Straka was total speed and great finishing, Kovalev was one of the most purely talented players to ever pick up a hockey stick. Add them with the all-around ability that Staal showed in Pittsburgh and you have one heck of a well-balanced line.
Ryan Malone - Max Talbot - Patric Hornqvist
Could have made a bit more of a skilled fourth line (Lang, Phil Kessel, Aleksey Morozov, Jan Hrdina and Jake Guentzel all available and considered) but I’m going to add energy, effort and heart-and-soul type players to round out my team. Malone developed into an impact player that helped turn the Pens around, and Talbot and Hornqvist have game winning goals in Stanley Cup Final clinching games, and that’s the type of element you need.
They would run through a wall or block a shot with their face if they needed to, and that feels right to be a “4th line” type of mentality on a team full of superstars that doesn’t need more offensive muscle but maybe a different type of tempo and offer another look.

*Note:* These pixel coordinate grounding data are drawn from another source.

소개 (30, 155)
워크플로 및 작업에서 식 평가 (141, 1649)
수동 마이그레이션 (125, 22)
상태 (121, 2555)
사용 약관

Sergei Gonchar / Kris Letang
It’s all offensive all the time, but there’s no doubt these are the top-two defenders of the 2000’s for the Pens. Both receive(d) Norris votes at times, and both probably get over-scrutinized for defensive miscues but both are tremendous puck movers and minute-eaters that facilitate the offense.
Brooks Orpik / Ryan Whitney
With the passing of time, it’s easier to forget the impact Ryan Whitney had with 150 points (t-21st among all skaters in the 2000’s). Orpik, hilariously, has almost as many points as a Penguin, through sheer games played. A classic defensive defenseman and puck mover here.
Brian Dumoulin / Darius Kasparaitis
Kasparaitis stuck around long enough in the 2000’s to make our team, because of his all around impact. He was miscast as a first pair guy, but the Pens didn’t have much else to work with and he could at least be passable in that role. But he thrived of course when he didn’t have puck and making life hell for the forwards skating in against him. We’ll team him here with the super-smooth Dumoulin and make for a tremendous shut-down pair.
Marc-Andre Fleury / Matt Murray
In a few more years, this may end up being the tandem for the team’s all-time history and not just this century (apologies Tom Barrasso).
So this will be a natural point to build differing teams, no right or wrong answer but let us know who makes your Pens team of the 2000’s.